Friday, August 03, 2007



I use to work for a leading diet company about 10 years ago before the presser of having to stay at a weight below what I now think is healthy for me and as a result of working for this company I developed Bulimia. It took a long time for me to recover to the stage I’m at now. I know some of you would look at me and say ’you can’t be Bulimic as your over weight’ well I just have to say to you that Bulimia is all about what’s in your head most of the time. I don’t think I will ever have a day when I don’t have a Bulimic thought about myself but I can say they have less of an impact on me now more than ever.
Any how I got a little side tracked this was going to be a happy posting, so let me get on…

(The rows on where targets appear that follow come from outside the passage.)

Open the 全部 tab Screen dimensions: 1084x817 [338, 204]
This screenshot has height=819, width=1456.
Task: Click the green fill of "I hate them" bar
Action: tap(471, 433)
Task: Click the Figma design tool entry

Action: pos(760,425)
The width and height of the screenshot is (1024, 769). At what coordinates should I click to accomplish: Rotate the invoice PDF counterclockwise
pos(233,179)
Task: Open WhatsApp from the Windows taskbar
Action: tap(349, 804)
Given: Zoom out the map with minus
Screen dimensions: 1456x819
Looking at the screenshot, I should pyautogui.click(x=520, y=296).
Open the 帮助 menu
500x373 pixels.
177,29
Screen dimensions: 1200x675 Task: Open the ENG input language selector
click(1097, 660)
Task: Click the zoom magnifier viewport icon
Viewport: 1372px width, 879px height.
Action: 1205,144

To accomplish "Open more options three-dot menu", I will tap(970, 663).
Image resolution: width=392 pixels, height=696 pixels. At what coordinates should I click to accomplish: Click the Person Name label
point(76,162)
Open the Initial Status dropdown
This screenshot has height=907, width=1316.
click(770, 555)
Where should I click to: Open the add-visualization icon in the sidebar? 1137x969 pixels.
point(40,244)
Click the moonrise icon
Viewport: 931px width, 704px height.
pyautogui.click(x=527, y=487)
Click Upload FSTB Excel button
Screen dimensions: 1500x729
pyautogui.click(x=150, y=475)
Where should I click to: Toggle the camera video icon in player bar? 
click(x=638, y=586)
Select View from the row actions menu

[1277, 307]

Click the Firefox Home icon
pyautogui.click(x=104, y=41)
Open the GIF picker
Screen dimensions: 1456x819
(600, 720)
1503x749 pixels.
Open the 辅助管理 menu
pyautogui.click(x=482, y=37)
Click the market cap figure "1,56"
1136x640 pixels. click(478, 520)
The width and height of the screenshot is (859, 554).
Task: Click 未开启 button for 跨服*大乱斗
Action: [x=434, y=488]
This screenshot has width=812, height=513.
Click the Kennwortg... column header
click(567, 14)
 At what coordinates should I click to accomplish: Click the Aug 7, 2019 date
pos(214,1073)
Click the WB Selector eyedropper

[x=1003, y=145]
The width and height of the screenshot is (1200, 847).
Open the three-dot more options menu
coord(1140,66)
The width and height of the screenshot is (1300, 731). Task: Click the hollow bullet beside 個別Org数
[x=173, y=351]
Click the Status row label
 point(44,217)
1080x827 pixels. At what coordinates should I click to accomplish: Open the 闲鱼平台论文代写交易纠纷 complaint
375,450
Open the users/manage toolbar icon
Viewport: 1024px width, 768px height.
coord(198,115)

When I lost weight before I found it very hard to get an image of what the weight looked like so when in the supermarket one day I was looking for something that weighed a lb, and there on the shelf in front of me was a Heinz baked bean tin weighing a lb when full. So I drew a picture of a tin and photocopied it cut it out and made a wall chart of my weight loss. I found it a very good motivator to keep me going and it also became a bit of an icon for me.

Well as you know I have been almost raw for a month now. Not to loss weight but to get my health back on form as well as develop my veganisum to a higher state. In the process I have for the first time in years weighed myself. After the first shock of finding out how much weight I have put back and more I have been happily weighing myself every two weeks now.
I have to date lost 20lbs on raw Vegan food, that’s 20 tins of baked beans, I don’t even think I could lift that much…
I just wanted to tell someone and I thought of your guys.